Parigi, dopo una serata a base d’alcol ddroga e flirtate in discoteca Ludo (quel bel fusto di Jean premioscar Dujardin) fattasi l’alba decide che è ora di ritornare a casa, bello barcollante sciarpetta al collo se ne sale in moto ed ecco che sbadaamm viene investito da un camion! ma non preoccupatevi, è ancora vivo. Subito gli amici si precipitano preoccupati in ospedale ma una volta rassicuratisi sulle sue condizioni apparentemente non gravissime decidono che sì, alla vacanza non si rinuncia e se ne partono allegramente alla volta della villazza di Max a Cap Ferret. La vacanza a base di cenette in compagnia, giri in barca e nuotate che dovrebbe distendere gli animi si rivela invece un fulcro di segreti tenuti più o meno nascosti, mezze verità, pianti e diffusa isteria (Max io ti adoro). Gli amici passano le giornate così tra tintarella corse sulla spiaggia magnate di pesce e confidenze dimenticandosi spesso dell’amico malato ma facendoci credere che nominandolo un paio di volte in realtà a tutti manchi (tzè).
Io le commedie romantiche le adoro e credo non siano mai abbastanza, o meglio ne escono a iosa ma di fatte benebene e davvero godibili poche ce ne sono, e questa è una di quelle.

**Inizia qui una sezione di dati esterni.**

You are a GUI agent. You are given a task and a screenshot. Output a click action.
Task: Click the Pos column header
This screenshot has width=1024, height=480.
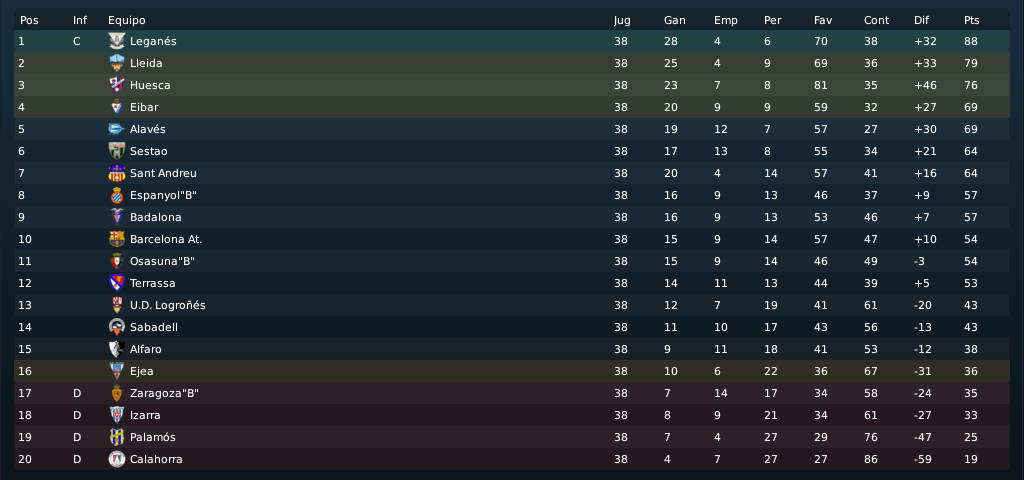point(29,20)
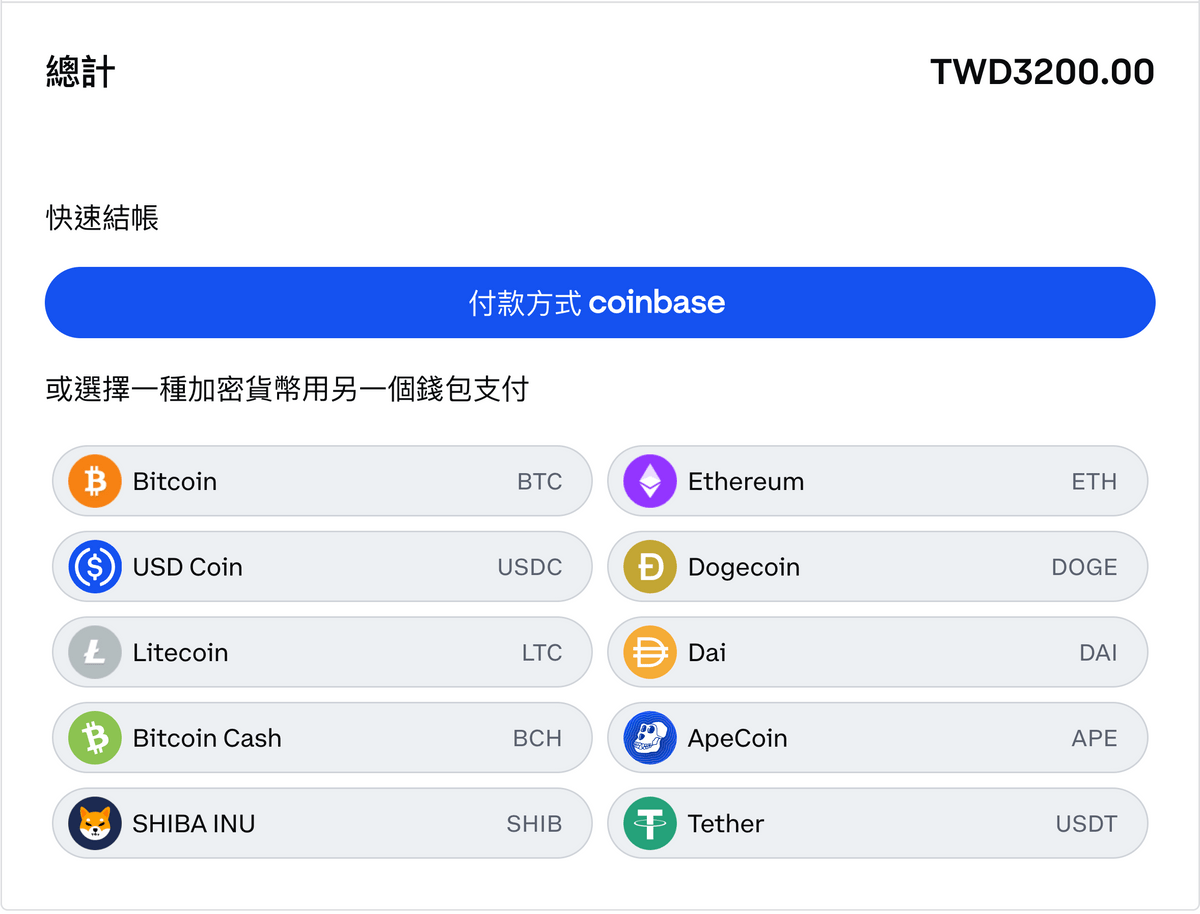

Con l’inserimento di tutti i personaggi stereotipati: quello isterico e ricco (già visto nel simpatico Quasi amici), quello ghei ma sposato con figli, quella che se la tira e troieggia ma fa la volontaria in giro per il mondo e fuma le cannette (Marion premioscar Cotillard), l’attore che ogni lasciata è persa etc. il film non ci fa mancare niente, scene comiche a tratti esilaranti alternate a scene drammatiche sdrammatizzate velocemente e un finale denso di emozioni.
Non so a voi ma a me ha ricordato tantisssimo Il grande freddo (recuperare ora), dalla colonna sonora tutto fuorchè francese che non sbaglia un pezzo, alla storia corale che non si fa scappare il morto (ops spoiler!), il tutto però rivisto in chiave francese e un po’ radical chic vedi barchetta, villetta, tutti fichi e di successo con vite apparentemente perfette etc.
Padrone per quanto mi riguarda della scena comica è Max che con la sua nevrosi ci regala delle risate che non ci lasciano composti e mentre tutti – a partire dalla moglie che lo rimprovera mandandolo in camera come fosse suo figlio – gli ripetono di darsi una calmata io pensavo noo dippiù dippiùù, spacca tuttoo!
Ma poi io mi dico, mi metti jean dujardin che vojjo di’ si fa più che guardare, e dopo quattrominutieventicinque me lo riduci così
ènnoeh! e poi nella locandina me lo mettono lì dietro, sullo sfondo, ma ha vinto un oscar perdinci!
Bene, dopo il mio breve sfogo vi dico di non spaventarvi davanti a quei 154 minuti, il film vola e ne vorreste di più di minuti così.